WHAT YOU NEED TO DO:
Could you write out the line containing "This screenshot has height=687, width=1325." and all the lines below it in the data, exactly, through the final one and nothing else?

:: EXCERPTED DATA ::

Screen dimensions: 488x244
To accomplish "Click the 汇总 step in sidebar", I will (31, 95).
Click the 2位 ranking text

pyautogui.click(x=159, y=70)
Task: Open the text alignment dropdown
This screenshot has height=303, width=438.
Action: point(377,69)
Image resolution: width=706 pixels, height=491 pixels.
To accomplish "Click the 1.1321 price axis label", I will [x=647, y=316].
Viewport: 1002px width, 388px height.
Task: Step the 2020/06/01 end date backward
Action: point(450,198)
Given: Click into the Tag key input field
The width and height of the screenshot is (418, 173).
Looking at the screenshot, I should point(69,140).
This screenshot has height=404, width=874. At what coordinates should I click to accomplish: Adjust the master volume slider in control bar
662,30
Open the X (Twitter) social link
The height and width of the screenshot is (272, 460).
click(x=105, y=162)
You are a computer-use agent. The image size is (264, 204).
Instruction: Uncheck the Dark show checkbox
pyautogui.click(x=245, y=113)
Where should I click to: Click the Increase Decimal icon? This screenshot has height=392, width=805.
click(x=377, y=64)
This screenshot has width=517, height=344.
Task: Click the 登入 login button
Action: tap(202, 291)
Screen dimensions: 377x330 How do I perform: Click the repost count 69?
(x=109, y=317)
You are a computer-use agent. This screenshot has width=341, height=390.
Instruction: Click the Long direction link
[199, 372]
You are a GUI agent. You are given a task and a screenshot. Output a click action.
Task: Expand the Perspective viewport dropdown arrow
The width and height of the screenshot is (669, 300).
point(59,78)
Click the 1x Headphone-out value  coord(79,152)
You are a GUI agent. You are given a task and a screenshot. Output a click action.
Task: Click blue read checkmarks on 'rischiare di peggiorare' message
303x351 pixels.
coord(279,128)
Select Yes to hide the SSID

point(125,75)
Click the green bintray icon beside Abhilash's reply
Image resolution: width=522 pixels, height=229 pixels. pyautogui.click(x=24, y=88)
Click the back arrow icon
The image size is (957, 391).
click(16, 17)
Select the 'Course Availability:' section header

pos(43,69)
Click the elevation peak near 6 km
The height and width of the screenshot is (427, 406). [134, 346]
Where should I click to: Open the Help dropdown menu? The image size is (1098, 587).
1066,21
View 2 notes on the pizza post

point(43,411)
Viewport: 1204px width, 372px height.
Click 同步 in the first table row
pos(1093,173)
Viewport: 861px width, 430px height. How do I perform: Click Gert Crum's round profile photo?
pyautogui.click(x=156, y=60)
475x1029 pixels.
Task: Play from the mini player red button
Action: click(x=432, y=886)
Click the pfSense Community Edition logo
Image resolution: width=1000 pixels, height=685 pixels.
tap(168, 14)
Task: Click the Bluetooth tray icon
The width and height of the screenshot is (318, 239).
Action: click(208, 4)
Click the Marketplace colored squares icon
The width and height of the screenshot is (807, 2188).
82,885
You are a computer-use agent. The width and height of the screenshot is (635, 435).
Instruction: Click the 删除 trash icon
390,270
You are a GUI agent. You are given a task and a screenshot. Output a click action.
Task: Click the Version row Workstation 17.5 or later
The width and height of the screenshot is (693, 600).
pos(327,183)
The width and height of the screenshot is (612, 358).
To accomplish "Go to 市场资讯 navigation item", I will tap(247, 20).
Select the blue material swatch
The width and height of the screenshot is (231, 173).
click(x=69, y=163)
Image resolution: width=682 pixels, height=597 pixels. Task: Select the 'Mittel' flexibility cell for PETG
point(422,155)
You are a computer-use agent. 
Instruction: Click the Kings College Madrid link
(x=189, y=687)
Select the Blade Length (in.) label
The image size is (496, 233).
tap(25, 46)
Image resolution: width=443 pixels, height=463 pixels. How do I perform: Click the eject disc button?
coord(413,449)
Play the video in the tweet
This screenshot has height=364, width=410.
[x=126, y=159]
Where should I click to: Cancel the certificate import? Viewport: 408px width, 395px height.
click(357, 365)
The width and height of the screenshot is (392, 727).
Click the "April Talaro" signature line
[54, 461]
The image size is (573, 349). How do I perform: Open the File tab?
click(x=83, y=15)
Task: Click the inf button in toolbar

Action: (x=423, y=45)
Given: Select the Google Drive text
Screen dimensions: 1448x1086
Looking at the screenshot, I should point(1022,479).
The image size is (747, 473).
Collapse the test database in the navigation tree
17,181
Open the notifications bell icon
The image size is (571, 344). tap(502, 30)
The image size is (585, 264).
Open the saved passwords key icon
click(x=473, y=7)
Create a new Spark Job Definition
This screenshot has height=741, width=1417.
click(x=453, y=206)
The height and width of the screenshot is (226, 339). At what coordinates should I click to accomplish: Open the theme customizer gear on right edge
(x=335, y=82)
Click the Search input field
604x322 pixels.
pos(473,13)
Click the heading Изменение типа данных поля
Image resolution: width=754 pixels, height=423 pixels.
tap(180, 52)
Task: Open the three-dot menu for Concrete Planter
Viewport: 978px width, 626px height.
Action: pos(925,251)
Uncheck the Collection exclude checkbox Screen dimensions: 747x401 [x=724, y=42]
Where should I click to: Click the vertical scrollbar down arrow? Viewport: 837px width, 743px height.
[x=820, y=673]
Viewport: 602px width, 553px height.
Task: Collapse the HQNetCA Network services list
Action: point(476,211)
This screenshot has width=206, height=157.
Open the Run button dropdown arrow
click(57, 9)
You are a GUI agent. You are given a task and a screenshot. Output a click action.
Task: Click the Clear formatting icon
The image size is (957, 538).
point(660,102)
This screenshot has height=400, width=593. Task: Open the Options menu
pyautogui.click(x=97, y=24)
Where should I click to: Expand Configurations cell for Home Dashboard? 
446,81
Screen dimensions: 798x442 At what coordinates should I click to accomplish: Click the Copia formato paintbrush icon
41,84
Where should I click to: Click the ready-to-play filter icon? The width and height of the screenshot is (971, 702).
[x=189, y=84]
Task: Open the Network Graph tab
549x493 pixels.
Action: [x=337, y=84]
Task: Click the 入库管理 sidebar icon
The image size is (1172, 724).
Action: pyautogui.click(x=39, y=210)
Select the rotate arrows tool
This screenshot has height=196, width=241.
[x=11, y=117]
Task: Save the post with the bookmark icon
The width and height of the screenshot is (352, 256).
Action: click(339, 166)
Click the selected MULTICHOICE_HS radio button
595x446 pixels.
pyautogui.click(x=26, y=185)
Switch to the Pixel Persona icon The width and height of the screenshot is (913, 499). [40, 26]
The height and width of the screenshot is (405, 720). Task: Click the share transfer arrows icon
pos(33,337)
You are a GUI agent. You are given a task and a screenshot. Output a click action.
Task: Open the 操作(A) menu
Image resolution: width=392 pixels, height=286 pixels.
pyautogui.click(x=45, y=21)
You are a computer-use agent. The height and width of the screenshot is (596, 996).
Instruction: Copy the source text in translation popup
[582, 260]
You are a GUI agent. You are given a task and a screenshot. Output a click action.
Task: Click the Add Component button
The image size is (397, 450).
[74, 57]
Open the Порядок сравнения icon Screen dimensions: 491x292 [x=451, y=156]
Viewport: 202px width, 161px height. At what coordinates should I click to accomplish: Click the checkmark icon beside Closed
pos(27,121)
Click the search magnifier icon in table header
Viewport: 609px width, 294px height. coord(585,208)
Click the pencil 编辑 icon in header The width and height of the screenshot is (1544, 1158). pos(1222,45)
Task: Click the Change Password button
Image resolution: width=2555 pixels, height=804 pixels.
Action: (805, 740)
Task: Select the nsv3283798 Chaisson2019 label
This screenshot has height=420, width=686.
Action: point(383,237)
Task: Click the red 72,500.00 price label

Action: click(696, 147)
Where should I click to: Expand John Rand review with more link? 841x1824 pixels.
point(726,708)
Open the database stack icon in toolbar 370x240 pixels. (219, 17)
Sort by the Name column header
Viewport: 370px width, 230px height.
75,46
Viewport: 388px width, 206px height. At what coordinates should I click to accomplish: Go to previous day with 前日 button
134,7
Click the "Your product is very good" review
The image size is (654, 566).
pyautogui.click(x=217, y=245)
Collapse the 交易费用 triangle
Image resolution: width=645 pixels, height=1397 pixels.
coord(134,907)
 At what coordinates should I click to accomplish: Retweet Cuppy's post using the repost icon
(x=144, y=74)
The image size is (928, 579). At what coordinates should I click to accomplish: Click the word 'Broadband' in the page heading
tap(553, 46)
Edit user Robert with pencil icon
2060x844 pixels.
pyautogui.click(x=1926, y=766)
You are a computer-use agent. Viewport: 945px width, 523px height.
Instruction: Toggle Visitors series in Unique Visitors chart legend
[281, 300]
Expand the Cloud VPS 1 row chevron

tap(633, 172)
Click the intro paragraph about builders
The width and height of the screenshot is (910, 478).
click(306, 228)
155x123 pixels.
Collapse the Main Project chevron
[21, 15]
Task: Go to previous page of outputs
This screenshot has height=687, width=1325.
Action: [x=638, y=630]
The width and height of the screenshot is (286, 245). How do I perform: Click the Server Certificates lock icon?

:::

EXPECTED ANSWER:
This screenshot has height=687, width=1325.
Action: [x=638, y=630]
The width and height of the screenshot is (286, 245). How do I perform: Click the Server Certificates lock icon?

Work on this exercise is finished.